Objetivo del ejercicio:
Contesta estas preguntas a partir de la reseña:
(a) ¿Cuántos episodios de la vida de Andrei Rublev cuenta la película?
(b) ¿Con quién coescribió Tarkovsky el guion?
(c) ¿Cuántos minutos dura la exploración que el director hace del mundo de la película?

Fragmento del texto:
-------------------------

Ahora sí, la reseña...
Cuenta algunos episodios (ocho en total) de la vida de Andrei Rublev (Anatoli Solonitsin), monje y pintor de iconos del siglo XV, quien deja su monasterio para encargarse de un trabajo en Moscú, exponiéndose a una Rusia social, religiosa y políticamente convulsionada.
Mucho todavía puede decirse de la segunda película del gran cineasta soviético Andrei Tarkovsky, quien coescribió el guión con Andrei Konchalovsky, utilizando parte de la vida del personaje histórico y su contexto patrio para ahondar en cuestiones más bien filosóficas, metafísicas y universales. Tan solo hay que vislumbrar la escena en que re-imagina el Calvario de Jesús en un paraje cubierto de nieve, indumentarias hechas de pieles gruesas, etc. (un ambiente muy ruso en general), para darse cuenta de las intenciones del autor, quien ve en su porción de continente la oportunidad para abarcar la vida y sus esferas en plenitud. Rublev, a quien lacónicamente da vida uno de los colaboradores clave de Tarkovsky, aunque siempre presente en los eventos que se desencadenan con cada nuevo capítulo, suele quedar al margen de la acción, sirviendo como espectador y condensador de cada nuevo mensaje o inquietud adscrita al metraje, a la exploración de doscientos cinco minutos que el director hace de un mundo ensimismado en la envidia, el poder, la represión y la violencia. ¿Dónde queda el papel del artista, del verdadero artista en todo esto?, ¿dónde queda la fe?, son las preguntas que no solo el protagonista, sino también el autor se hace e intenta responder a través de la lenta meditación y su ulterior plasmación.

-------------------------

Información proporcionada:

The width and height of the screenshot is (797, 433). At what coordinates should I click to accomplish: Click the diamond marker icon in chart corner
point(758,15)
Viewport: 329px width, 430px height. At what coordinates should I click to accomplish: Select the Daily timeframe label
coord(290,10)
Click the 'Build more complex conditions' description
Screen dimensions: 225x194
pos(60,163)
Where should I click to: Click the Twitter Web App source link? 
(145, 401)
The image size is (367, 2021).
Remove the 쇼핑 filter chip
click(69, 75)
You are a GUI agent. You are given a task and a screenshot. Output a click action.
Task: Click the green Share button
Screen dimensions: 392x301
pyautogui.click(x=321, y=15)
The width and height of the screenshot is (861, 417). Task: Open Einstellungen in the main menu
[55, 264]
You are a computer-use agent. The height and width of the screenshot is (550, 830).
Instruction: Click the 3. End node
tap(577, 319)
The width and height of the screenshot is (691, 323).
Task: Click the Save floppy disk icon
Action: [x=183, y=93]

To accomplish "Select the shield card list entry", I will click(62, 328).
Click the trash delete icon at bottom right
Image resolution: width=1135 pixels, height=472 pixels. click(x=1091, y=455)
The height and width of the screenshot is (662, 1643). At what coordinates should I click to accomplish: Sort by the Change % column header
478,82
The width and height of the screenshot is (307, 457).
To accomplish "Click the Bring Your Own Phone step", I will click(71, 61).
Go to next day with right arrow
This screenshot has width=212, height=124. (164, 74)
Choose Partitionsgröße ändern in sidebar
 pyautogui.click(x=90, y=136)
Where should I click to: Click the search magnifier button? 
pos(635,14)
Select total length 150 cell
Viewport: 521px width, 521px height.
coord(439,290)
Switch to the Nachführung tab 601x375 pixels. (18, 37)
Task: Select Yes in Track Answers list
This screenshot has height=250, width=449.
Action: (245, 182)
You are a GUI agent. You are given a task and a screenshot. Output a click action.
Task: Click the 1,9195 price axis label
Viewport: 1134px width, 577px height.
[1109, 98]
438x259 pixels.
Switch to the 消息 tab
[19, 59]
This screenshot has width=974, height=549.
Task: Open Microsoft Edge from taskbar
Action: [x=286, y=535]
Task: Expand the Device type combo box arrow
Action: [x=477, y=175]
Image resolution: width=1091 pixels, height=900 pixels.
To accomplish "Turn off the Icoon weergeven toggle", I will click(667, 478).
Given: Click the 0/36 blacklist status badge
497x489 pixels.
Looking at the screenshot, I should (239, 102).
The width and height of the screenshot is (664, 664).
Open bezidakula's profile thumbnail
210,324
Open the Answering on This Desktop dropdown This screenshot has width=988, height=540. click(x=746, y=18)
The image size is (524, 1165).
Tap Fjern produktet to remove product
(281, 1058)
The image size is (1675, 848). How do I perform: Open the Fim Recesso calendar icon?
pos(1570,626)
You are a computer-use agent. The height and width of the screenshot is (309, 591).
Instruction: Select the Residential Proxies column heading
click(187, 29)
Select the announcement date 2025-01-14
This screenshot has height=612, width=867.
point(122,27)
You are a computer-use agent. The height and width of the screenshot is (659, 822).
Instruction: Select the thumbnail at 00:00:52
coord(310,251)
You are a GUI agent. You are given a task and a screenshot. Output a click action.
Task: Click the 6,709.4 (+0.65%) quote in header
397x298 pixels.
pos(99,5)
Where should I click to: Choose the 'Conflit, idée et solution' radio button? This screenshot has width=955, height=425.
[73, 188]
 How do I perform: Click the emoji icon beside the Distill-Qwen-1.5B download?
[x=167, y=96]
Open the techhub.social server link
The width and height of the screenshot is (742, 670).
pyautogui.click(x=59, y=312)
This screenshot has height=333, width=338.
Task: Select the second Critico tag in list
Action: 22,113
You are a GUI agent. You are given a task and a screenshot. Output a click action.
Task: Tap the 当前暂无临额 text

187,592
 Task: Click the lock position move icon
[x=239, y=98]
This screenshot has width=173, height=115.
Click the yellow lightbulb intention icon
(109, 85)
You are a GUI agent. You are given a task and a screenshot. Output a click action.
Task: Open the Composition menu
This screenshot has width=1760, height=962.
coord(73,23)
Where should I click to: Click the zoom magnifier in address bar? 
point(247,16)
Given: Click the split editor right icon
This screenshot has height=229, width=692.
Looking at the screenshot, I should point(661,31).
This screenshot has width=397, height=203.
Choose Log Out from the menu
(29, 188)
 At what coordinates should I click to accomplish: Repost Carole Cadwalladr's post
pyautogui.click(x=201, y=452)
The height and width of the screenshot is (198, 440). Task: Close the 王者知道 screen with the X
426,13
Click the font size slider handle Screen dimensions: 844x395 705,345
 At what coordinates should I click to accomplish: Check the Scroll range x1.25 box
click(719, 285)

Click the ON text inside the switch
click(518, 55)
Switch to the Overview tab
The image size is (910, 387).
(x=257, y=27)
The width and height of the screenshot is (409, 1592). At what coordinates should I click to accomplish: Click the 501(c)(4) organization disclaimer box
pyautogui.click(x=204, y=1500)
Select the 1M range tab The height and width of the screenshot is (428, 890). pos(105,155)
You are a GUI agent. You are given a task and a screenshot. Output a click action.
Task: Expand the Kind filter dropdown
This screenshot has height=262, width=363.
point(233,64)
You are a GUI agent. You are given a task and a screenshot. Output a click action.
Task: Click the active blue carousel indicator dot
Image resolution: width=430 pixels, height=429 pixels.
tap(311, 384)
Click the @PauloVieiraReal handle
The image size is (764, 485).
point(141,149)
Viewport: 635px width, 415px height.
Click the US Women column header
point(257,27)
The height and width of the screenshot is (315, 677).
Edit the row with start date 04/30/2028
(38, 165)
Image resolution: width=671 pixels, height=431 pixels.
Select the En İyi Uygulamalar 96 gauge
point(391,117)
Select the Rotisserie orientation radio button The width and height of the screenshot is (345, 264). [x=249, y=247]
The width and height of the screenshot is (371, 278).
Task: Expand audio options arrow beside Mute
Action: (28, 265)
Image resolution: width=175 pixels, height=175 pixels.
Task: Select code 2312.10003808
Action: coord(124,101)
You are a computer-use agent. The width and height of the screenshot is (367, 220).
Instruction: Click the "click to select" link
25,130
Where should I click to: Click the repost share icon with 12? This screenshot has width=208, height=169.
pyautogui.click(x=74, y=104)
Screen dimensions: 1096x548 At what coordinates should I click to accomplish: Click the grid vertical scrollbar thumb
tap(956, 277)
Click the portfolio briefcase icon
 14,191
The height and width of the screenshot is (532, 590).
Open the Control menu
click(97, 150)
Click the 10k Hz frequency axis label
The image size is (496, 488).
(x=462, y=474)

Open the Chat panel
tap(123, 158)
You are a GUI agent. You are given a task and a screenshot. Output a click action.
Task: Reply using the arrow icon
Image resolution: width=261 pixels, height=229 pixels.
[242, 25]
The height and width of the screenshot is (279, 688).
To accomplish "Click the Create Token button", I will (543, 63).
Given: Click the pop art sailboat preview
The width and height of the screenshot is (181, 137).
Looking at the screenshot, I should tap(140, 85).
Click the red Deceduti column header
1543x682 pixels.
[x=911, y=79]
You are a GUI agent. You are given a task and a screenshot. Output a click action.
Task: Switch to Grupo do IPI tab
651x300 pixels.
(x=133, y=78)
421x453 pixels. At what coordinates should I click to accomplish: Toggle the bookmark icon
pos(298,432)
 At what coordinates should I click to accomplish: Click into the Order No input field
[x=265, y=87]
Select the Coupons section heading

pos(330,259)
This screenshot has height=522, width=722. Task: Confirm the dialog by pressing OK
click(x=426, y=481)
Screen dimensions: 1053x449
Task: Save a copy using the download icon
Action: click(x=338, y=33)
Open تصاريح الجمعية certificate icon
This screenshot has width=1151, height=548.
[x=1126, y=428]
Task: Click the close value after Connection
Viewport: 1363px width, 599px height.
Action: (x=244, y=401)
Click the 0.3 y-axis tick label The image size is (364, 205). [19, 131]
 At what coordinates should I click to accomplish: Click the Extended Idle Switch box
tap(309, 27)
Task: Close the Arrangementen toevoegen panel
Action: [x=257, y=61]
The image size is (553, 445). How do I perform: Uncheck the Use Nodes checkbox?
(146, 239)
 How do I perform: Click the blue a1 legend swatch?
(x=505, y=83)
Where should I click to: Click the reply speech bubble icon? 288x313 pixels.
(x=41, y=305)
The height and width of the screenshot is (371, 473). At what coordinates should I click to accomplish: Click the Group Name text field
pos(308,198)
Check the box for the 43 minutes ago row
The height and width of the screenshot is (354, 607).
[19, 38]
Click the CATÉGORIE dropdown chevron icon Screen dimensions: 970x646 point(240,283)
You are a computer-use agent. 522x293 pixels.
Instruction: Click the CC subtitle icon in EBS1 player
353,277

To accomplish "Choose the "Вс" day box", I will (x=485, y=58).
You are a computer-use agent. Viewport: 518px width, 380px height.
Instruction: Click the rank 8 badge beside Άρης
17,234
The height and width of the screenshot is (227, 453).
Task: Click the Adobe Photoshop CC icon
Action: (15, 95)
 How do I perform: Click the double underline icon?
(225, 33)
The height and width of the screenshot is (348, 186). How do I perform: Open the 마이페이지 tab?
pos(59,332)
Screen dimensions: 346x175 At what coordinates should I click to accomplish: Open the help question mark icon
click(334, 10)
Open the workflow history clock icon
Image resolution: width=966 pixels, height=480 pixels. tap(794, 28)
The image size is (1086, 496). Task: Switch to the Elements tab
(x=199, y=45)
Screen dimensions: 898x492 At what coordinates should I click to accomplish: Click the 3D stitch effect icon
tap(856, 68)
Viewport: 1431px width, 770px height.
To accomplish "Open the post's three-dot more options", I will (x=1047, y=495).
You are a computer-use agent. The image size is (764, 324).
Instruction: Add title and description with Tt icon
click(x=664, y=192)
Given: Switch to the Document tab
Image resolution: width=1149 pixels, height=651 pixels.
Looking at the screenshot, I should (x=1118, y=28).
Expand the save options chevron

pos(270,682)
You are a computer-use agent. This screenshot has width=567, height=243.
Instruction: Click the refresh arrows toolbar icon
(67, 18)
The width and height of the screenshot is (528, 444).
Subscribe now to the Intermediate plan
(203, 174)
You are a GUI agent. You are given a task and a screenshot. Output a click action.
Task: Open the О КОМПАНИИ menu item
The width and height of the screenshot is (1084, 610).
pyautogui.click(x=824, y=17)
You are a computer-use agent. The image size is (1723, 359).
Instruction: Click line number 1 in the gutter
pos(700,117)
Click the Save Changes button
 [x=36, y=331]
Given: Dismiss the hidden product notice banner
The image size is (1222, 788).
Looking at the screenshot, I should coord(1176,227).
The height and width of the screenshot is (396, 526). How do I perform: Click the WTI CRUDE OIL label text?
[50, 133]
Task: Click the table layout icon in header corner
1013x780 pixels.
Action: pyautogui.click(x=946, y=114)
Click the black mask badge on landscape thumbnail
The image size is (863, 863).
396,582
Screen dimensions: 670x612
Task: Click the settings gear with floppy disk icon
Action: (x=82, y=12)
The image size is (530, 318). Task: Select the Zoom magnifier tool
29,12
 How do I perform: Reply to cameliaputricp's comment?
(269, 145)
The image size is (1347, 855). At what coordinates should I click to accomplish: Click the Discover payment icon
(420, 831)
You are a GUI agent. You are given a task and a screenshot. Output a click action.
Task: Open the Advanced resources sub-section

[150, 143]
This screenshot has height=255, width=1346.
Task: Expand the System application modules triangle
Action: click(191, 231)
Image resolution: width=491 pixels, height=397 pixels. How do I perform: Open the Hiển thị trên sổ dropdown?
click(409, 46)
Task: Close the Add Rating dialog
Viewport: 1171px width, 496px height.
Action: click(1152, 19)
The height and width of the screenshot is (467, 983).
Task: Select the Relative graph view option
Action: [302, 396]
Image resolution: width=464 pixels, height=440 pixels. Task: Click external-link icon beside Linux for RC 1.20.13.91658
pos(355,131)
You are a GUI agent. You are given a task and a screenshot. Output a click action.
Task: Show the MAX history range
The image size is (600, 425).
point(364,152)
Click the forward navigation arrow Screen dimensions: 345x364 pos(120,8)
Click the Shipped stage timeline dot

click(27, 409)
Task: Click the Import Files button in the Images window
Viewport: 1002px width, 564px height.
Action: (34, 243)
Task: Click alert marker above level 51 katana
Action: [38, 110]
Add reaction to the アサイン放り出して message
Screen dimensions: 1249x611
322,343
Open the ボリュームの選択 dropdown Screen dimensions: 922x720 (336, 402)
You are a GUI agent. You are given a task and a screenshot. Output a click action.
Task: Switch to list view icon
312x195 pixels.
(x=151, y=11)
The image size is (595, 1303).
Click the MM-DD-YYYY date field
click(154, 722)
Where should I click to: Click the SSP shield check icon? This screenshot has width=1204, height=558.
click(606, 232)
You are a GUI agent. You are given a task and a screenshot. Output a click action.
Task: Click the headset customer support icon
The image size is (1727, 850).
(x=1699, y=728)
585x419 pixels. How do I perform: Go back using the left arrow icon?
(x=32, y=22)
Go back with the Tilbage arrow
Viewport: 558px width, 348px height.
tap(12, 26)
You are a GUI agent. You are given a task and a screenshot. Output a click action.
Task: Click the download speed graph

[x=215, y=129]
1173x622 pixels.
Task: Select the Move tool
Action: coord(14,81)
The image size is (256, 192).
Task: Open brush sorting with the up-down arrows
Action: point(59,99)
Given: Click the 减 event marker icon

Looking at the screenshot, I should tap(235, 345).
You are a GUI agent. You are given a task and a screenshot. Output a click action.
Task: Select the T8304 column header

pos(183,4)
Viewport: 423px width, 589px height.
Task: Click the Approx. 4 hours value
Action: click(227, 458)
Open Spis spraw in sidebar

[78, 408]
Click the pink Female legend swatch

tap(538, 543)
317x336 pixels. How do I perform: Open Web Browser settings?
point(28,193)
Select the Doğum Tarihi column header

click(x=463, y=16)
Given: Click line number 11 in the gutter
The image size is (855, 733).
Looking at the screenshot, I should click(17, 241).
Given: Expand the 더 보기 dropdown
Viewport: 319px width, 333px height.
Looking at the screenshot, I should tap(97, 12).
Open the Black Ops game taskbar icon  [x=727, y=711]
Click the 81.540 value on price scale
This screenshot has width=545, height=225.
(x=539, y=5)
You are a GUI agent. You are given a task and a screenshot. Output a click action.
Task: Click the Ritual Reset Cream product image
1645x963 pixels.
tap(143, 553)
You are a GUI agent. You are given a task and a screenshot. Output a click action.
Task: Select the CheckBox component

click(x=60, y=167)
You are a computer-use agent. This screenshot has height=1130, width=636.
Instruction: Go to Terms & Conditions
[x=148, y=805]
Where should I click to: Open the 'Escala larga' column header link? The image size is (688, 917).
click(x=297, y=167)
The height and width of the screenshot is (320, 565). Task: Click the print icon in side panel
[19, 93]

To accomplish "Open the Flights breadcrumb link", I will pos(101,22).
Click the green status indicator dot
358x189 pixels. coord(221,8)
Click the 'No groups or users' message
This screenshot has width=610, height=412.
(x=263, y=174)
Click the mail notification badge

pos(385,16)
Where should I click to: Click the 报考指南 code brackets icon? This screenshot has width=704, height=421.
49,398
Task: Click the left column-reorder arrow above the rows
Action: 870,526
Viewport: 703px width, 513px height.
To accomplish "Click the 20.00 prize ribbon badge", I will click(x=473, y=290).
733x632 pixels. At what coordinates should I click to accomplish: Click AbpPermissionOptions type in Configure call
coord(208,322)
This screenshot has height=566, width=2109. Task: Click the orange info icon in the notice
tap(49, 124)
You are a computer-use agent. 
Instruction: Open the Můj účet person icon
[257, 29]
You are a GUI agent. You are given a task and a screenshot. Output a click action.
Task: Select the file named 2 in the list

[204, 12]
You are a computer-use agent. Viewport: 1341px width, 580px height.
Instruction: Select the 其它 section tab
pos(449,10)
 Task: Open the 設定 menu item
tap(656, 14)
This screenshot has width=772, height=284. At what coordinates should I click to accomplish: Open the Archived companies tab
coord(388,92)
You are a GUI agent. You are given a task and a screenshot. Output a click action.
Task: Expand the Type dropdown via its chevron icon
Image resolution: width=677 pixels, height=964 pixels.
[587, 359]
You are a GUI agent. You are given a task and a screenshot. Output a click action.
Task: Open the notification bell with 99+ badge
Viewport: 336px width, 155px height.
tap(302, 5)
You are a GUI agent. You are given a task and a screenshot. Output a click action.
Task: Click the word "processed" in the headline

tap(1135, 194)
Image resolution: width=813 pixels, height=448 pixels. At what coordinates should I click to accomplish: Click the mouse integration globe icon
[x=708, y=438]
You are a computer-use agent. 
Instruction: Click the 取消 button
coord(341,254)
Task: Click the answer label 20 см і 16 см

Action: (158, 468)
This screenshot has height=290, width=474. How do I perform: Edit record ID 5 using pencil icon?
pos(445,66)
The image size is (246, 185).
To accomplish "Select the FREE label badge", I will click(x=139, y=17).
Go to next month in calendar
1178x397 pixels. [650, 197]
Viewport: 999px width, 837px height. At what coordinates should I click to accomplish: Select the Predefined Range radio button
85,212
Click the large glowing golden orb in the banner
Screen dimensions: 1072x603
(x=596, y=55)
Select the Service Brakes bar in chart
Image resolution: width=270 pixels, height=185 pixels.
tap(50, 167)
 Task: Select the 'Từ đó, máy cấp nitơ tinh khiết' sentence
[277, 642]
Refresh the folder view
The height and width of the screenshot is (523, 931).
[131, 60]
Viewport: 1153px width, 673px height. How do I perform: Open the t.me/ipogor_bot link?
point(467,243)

-------------------------

Resultado esperado:
(a) Ocho episodios.
(b) Con Andrei Konchalovsky.
(c) Doscientos cinco minutos.